2. Combat was very simple. Not 'easy' although it was that too, but 'simple'. There wasn't much in the way of customized enemies. The encounters were dropped in and not situated to advantage within a room or patrolling or anything. I'd recommend customizing the costumes on the enemies and situating them more to fit the space their in, and adding patrol protocols to some of them. Also, add more.
The good:
1. The recipe Easter Egg. Nicely done! Cute, clever, and unexpected!
2. The writing. In general the writing, grammar, syntax, etc were all solid. There were a few MINOR points that I found to take issue with, but not enough to bother including specific feedback for it.
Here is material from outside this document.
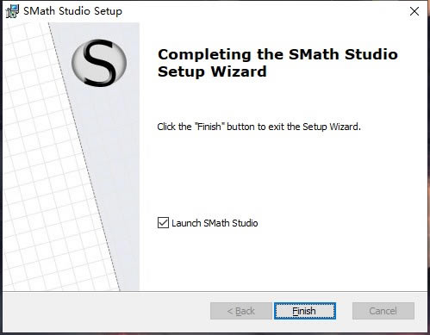Click the dashed diagonal line on the banner

[x=84, y=157]
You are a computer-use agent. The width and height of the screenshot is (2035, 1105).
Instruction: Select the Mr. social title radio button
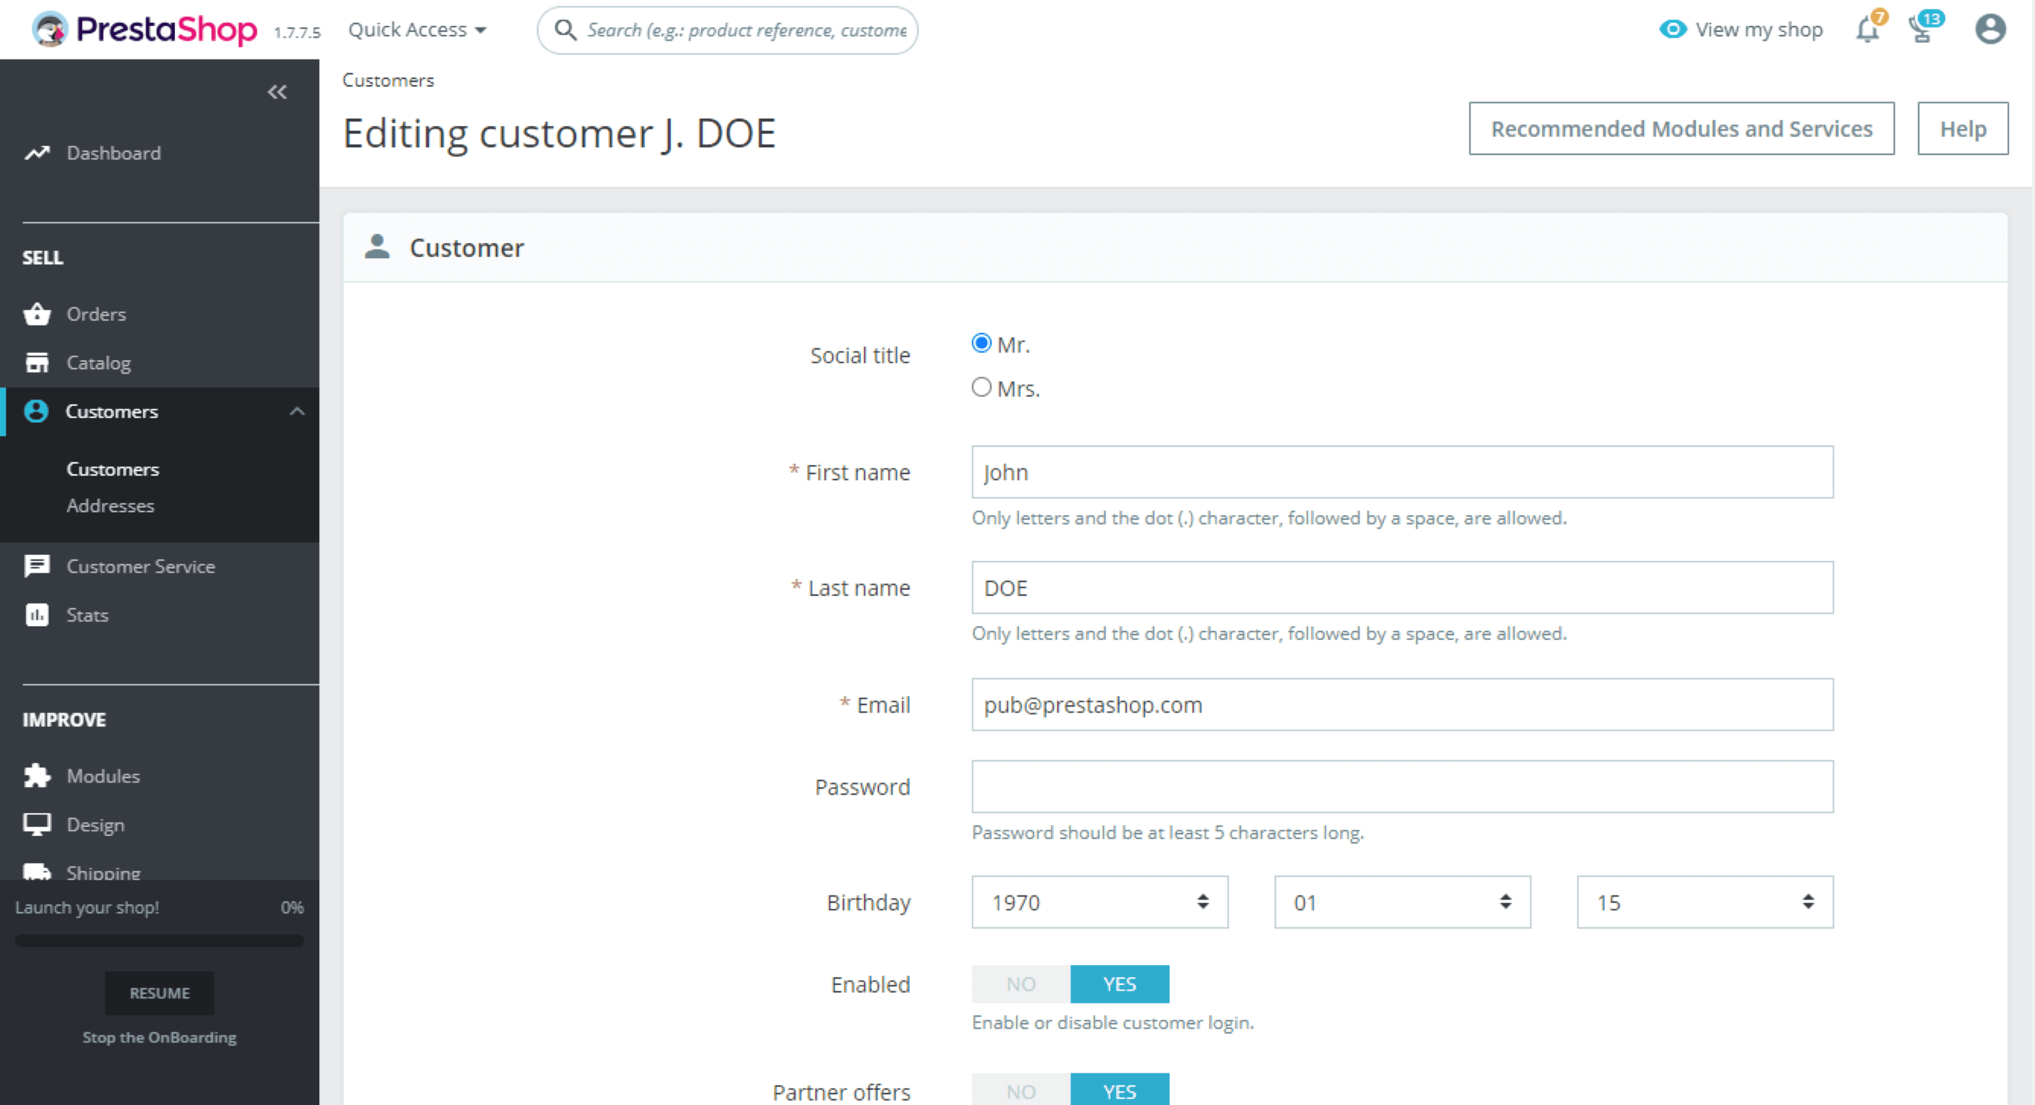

3. The few creative touches there were. The metal cages over the torches, the ghosts floating about, and the 'adventurer's satchel' were all nice touches. (Though I would say that the satchel SHOULD be in the room to the right.) ADD MORE. Add more detail, more debris, more reasons to believe that this is actually a crumbling dungeon with a history.
If you're so inclined and have a chance I'd appreciate feedback on my quests that I've included information for below. I have also included my detailed notes that are a stream of consciousness representation of my thoughts/feelings while playing.
"The Divinity of Lankeshire" by @casmelak
Short Code: NW-DF7Y9QTCM
"A Time for Death" by @casmelak
Short Code: NW-DDVSHT5TY
SETTING - Protector's Enclave
++++++++++++++++
Details
++++++++++++++++
N/A
++++++++++++++++
Dialogue
++++++++++++++++
Nobleman Burkhard
Consider: Try not to assume the sex of the player. 'my boy' is going to alienate female players.
SETTING - Fleeting Peak
++++++++++++++++
Details
++++++++++++++++
-Why is the map icon in town? I'd recommend putting it in the mountains.
+Generally well done little campsite, but I don't know why it's here. Am I camping? If so, why am I leaving it at night?
+Nice setting and backdrop.
-Needs ambient sounds. Spooky forest or something. Silence is not the best for exploring.
-It might come up later, but WHY does the ghost care if I live or die?
++++++++++++++++
Dialogue
++++++++++++++++
Corbar the Pious
Prompt:
That would never happen to me.
I'm pleading with you, please turn back, in five-hundred years no one who has gone below has ever come back.
Consider: Separate sentences.
I'm pleading with you, please turn back. In five-hundred years no one who has gone below has ever come back.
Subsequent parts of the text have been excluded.